▶ _Given instruction_
In the passage on Netflix and the film awards below:
(a) Who does it say will be on deck next year, and with which film?
(b) Which movie does it offer as an example of Netflix making a genre film popular?
(c) What formula does it give for "the Disney way"?

The Academy, and now the DGA, have welcomed Netflix with open arms because Netflix made them an offer they couldn’t refuse: an unequivocal masterpiece. Next year, Martin Scorsese will be on deck with The Irishman. You can’t stop what’s coming. I’m still not seeing how any of this is a bad thing for anyone. Everyone wins. People who can’t get to New York or LA can see movies without waiting weeks or months, during the peak heat of premiere conversations. Artists will have freedom to do what they want to do. And besides, the future has taken flight. Catch a ride or be left behind.
Meanwhile, Black Panther is another film that has shown its Teflon armor to Twitter, and represents a different kind of future. This is the Disney way: inclusion + franchise = box office gold and public acceptance and praise across the board. If inclusion is what people want in their blockbusters, they’re now going to get it. Does that make it Oscar worthy? I suppose it could, depending on your definition. Netflix can make genre movies popular in ways Hollywood never could — take Bird Box, for example. Did anyone notice how fast that movie became popular? Now imagine if it had been released by a studio first and then, months later, dropped on Netflix. “Popular” only means: movies lots of people have seen and liked.

▶ _Data lines_
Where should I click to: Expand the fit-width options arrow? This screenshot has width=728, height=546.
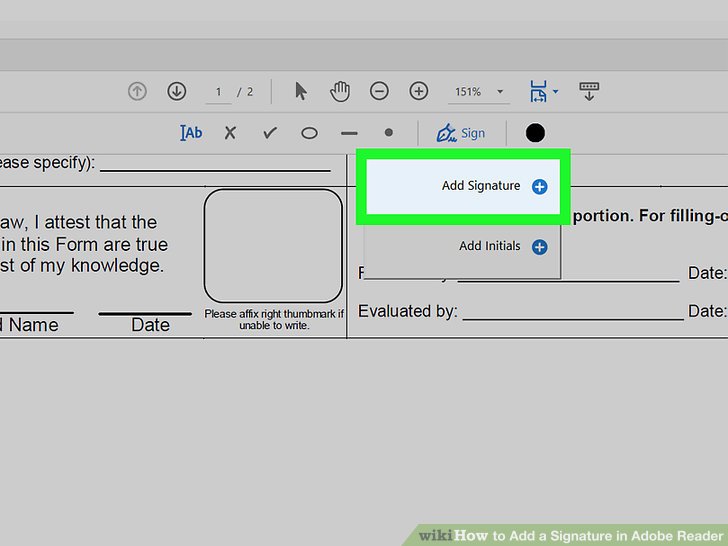555,91
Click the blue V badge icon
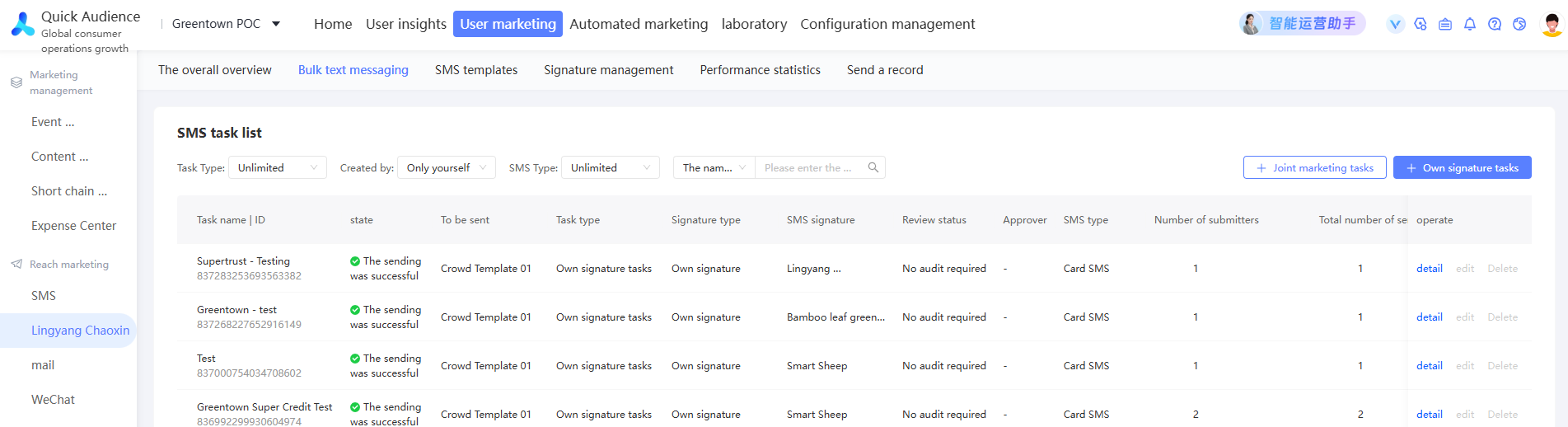The height and width of the screenshot is (427, 1568). pos(1395,24)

▶ _Answer to this exercise_
(a) Martin Scorsese, with The Irishman.
(b) Bird Box.
(c) Inclusion + franchise = box office gold and public acceptance and praise across the board.